Pozuelo Reina A.* y Redondo Calvo FJ. ** *S. Biblioteca. ** S. Anestesia.

2 febrero 2012

Habiendo y debiendo ser los historiadores puntuales, verdaderos y nonada apasionados (imparciales), y que ni el interés ni el miedo, el rencor y la afición (el odio y la amistad), no les hagan torcer el camino de la verdad, cuya madre es la historia, émula del tiempo, depósito de las acciones, testigo de lo pasado, ejemplo y aviso de lo presente, advertencia de lo porvenir…

(Cervantes, D. Quijote de la Mancha, cap. IX, II, 88)

Cuando comenzamos a oír aquella historia nos quedamos maravillados ante la elocuencia de sus palabras. Era un auténtico erudito. Su voz te convencía de la verdad que estaba narrando. Hablaba desde lo más profundo de su alma. No solo conocía la historia, sino que vivía el relato muy convencido de lo que decía.

Hablaba de lo que había sucedido en el pasado y nos dejaba boquiabiertos ante tantos hechos que desconocíamos. Hechos que habían ido dando forma a nuestra sociedad, a nuestra cultura, a nuestra ciudad, a nuestra salud y a nuestra vida.

De esta manera nos dijo que, en Valladolid, allá por el año 1454 el rey Juan II “Finó de fiebre, ca (que) mucho le apretó”, el día anterior a la festividad de la Magdalena (22 de julio). Este monarca, Juan II, de Castilla (1406-1454), en 1420, había modificado el, digamos, status jurídico de Villa Real, concediéndole el título de ciudad, llamándose desde entonces Ciudad Real. Y es en esta población donde, al parecer, se ubica nuestro personaje, Fernán Gómez de Ciudad Real. Alfonso X, el Sabio, fundó Villa Real en 1255 con un fuero real en medio de tierras de dominio de las órdenes militares, concretamente de la Orden de Calatrava. Fue una especie de bastión del rey frente al poder de las órdenes militares.

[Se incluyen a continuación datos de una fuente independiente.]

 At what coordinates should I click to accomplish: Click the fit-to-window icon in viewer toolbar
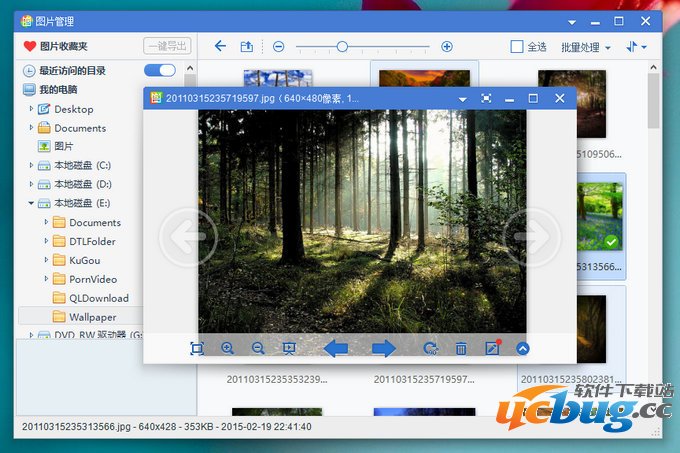coord(197,348)
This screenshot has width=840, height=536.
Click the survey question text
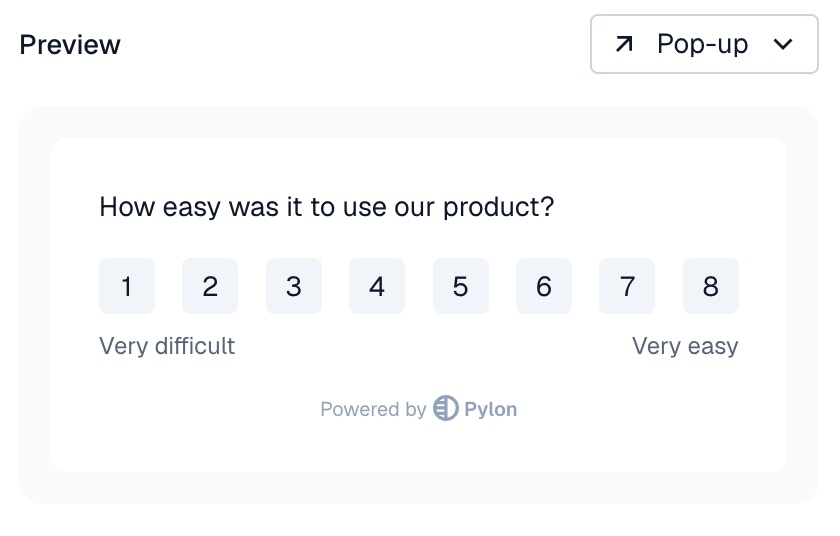click(x=327, y=208)
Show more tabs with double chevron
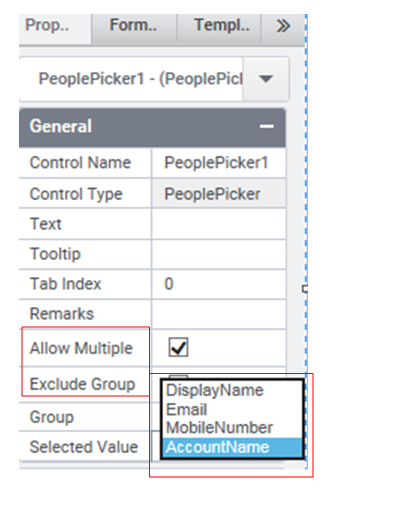Screen dimensions: 414x509 [x=283, y=26]
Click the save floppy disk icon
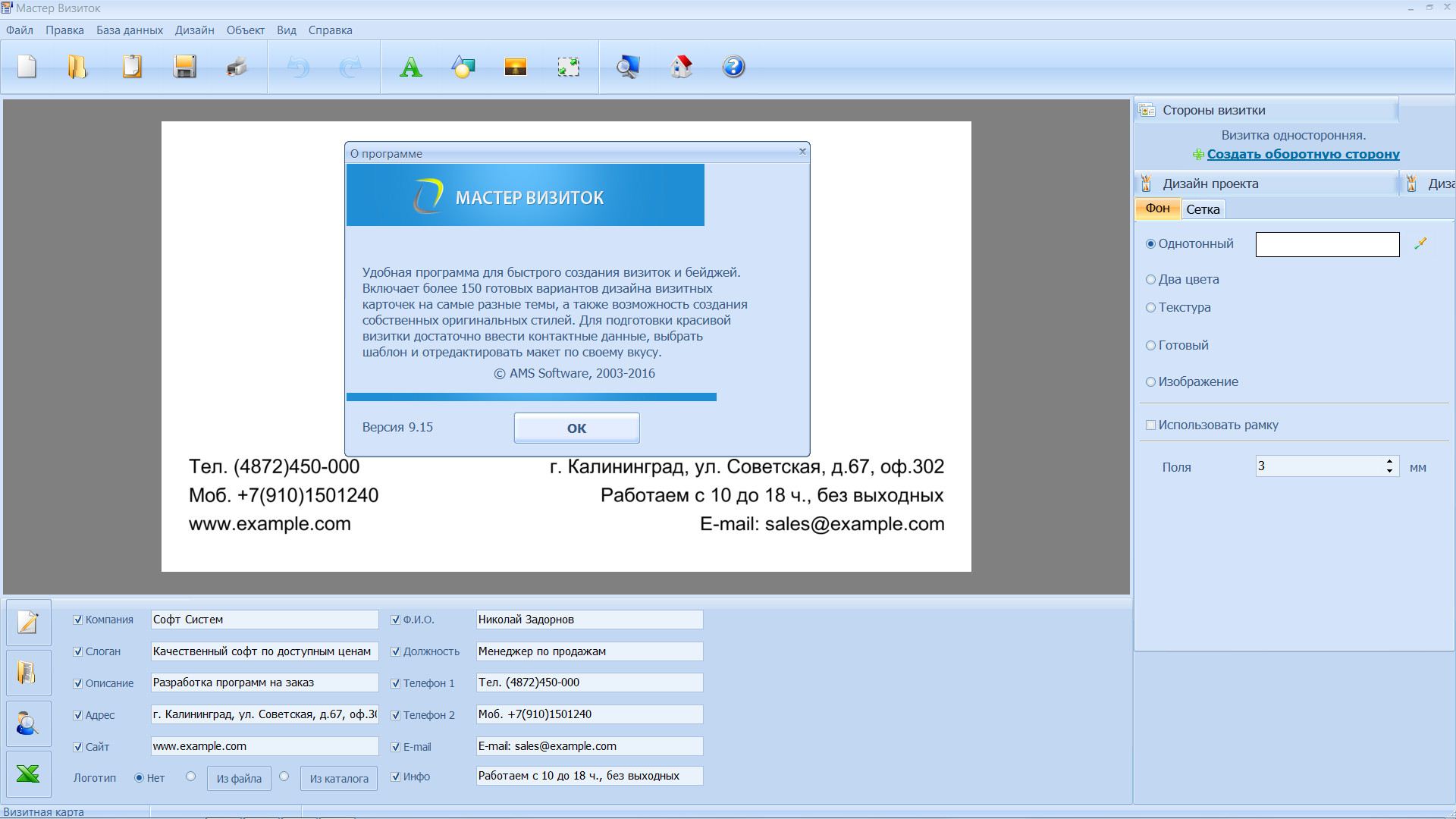 [x=184, y=67]
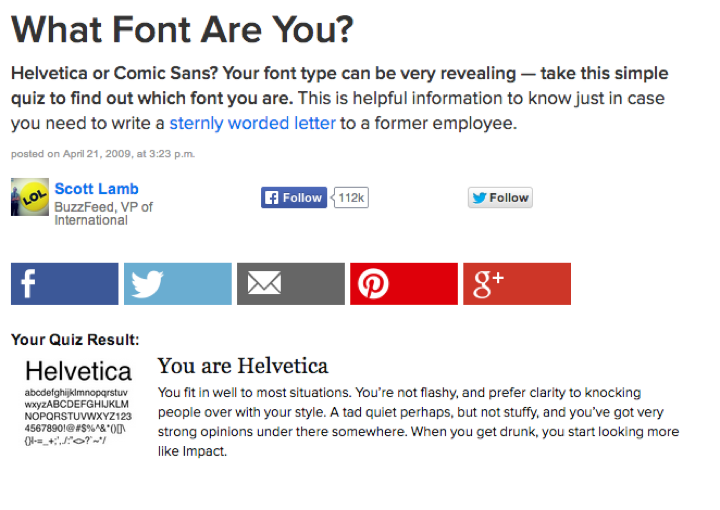The image size is (720, 510).
Task: Share result on Google Plus
Action: tap(516, 284)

No se pretende, en estas pocas líneas, hacer un estudio exhaustivo, y mucho menos profundo, sino que tomaremos algunos aspectos de las cartas de Fernán Gómez de Cibdareal concernientes al conocimiento y tratamiento médico de las fiebres (o ceciones) en el siglo XV, y de las cuales murió el rey Juan II de Castilla, cuando un físico, según se cree auténtico y verídico, y oriundo de esta tierra, era su médico de cámara. No obstante, hay quien pone en duda la existencia del personaje, incluso el académico de la historia del siglo XIX, de Castro y Rossi habla de “fingido bachiller”, cuando investigó acerca del verdadero autor del Centón Epistolario (1,3). Así, nos indica también en un estudio de Menéndez Pidal. “…Si el Centón es una falsificación ¿quién fue el escritor capaz de hacerla y con qué objeto se emprendió y llevó a cabo esta dificilísima ficción?…” (2). De Castro expone la duda de la existencia del Bachiller Fernán Gómez de Cibdareal con variados argumentos, por ejemplo: “debieron los apasionados de este libro empezar por la prueba de que existió un Bachiller Fernán Gómez de Cibdareal en el siglo XV y que escribió cartas…”. Y continúa diciendo: “Hasta ahora solo tenemos noticia de un físico del rey don Juan el II llamado el Doctor Gómez de Salamanca, según resulta de un códice de la biblioteca particular que fue de doña Isabel de Borbón… Pero hay, como se ve, una diferencia: el uno era bachiller hasta los sesenta y ocho años, a lo que se sabe; el otro era doctor…” (1).

Dando por cierta la existencia de tal personaje, a falta de una más profunda investigación, nosotros intentaremos centrarnos en algunos puntos curiosos sobre la fiebre y la calentura, o ceción. ¿Cómo las trató el Bachiller Fernán Gómez de Ciudad Real? Este individuo, nacido en 1386, fue durante años médico personal del indicado monarca de Castilla, hasta 1454, fecha en que se retiró a vivir a Ciudad Real, a la edad de 68 años, junto con su hijo. Para el que había conseguido la concesión de la alcaldía de la ciudad por el rey, justo antes de su fallecimiento, como el propio Fernán Gómez nos indica en la carta número 105, diciendo: “quando finándose estaba… dijera que la Alcaldía de gobernación de Cibdareal se la daba por el tiempo de su vida al Bachiller mi hijo…”. Y, dice también en esta misiva sobre su edad y retiro a Ciudad Real: “mas yo soy viejo (68 años) para tomar de nuevo otro amo, e andar caminos: e si Dios quiere a Cibdareal con mi fijo andaré…” (3).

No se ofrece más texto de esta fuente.